Buy vs. Lease
What You Need To Know About Financing Your Vehicle
Kia Motors Finance Company* and your independently owned and operated Kia dealer care about helping you have the best vehicle purchase experience possible. We want you to be an informed consumer to make the best choices about purchasing and financing a vehicle. This brochure provides essential information about vehicle financing. We hope it will help enhance your vehicle purchasing and financing experience.
*"Kia Motors Finance Company" and "KMFC" are business names used by Hyundai Motor Finance Company where permitted by law pursuant to an agreement with Kia Motors America, Inc. Financial services are not offered under the "Kia Motors Finance Company" and "KMFC" names in Kansas, Massachusetts, Vermont, or Wisconsin.
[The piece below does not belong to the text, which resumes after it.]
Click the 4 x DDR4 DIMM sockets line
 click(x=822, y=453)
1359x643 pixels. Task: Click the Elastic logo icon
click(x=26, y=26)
Steps To Take Before You Go To The Dealership
1. Know your credit worthiness -- it may affect your cost of credit
Creditors generally use the same kinds of objective measures of creditworthiness. The better your credit report and score, the lower the interest rate you may obtain.
- Most creditors emphasize your credit payment history as shown in a credit report and credit score from a credit bureau, such as Experian (888-397-3742 or www.experian.com), Equifax (800-685-1111 or www.credit.equifax.com) or TransUnion (800-888-4213 or www.transunion.com).
- Your credit report shows credit information about your existing and past debt, the outstanding amounts, monthly payment amount, and whether you have paid on time, or if you have not repaid debts.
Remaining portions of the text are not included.